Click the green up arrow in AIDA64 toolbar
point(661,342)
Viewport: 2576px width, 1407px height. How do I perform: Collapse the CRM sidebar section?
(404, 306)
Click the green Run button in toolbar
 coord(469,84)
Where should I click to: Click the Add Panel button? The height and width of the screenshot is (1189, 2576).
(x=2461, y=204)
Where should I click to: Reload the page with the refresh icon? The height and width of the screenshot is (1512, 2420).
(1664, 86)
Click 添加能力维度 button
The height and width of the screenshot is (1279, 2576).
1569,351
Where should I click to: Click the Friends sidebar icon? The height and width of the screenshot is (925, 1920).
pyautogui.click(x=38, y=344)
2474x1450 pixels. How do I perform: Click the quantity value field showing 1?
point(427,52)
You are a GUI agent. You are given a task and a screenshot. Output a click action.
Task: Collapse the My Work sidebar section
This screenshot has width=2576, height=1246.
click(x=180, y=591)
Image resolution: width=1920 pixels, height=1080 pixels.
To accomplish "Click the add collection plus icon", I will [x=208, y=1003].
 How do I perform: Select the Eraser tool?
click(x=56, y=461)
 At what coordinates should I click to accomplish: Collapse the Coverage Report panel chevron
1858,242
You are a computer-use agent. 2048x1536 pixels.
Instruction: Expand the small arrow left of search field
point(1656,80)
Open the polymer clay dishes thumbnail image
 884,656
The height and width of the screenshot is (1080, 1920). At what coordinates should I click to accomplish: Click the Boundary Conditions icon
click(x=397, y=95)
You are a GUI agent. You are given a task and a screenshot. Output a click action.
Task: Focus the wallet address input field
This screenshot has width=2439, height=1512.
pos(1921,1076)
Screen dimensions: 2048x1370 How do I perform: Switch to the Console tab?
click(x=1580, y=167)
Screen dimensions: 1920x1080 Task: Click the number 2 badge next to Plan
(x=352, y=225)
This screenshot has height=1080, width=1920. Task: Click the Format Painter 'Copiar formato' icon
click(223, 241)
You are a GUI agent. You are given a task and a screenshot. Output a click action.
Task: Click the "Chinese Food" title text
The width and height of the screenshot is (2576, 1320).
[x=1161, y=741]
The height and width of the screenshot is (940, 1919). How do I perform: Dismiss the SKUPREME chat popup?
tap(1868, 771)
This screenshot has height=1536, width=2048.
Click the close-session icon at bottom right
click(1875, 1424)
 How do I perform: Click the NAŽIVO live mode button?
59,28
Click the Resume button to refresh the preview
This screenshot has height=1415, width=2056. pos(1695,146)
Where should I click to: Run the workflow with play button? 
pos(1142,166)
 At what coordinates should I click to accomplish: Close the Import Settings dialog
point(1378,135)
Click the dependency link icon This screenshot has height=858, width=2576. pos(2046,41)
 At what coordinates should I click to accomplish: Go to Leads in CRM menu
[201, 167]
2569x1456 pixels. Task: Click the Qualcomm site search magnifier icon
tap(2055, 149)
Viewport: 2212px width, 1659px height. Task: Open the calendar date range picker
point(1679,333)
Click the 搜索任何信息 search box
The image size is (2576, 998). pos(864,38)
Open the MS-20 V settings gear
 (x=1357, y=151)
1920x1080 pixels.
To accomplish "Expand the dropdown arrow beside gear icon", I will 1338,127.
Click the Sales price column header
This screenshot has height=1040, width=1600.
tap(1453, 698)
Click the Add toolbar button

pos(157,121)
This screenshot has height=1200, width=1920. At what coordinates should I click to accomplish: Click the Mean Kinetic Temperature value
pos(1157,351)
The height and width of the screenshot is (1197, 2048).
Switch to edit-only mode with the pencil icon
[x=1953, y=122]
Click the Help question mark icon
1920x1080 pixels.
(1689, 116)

====

- WORK INSTRUCTION -
Where a line contains the word "will", copy that line from the listing above.

- WRITTEN ANSWER -
To accomplish "Click the add collection plus icon", I will [x=208, y=1003].
To accomplish "Expand the dropdown arrow beside gear icon", I will 1338,127.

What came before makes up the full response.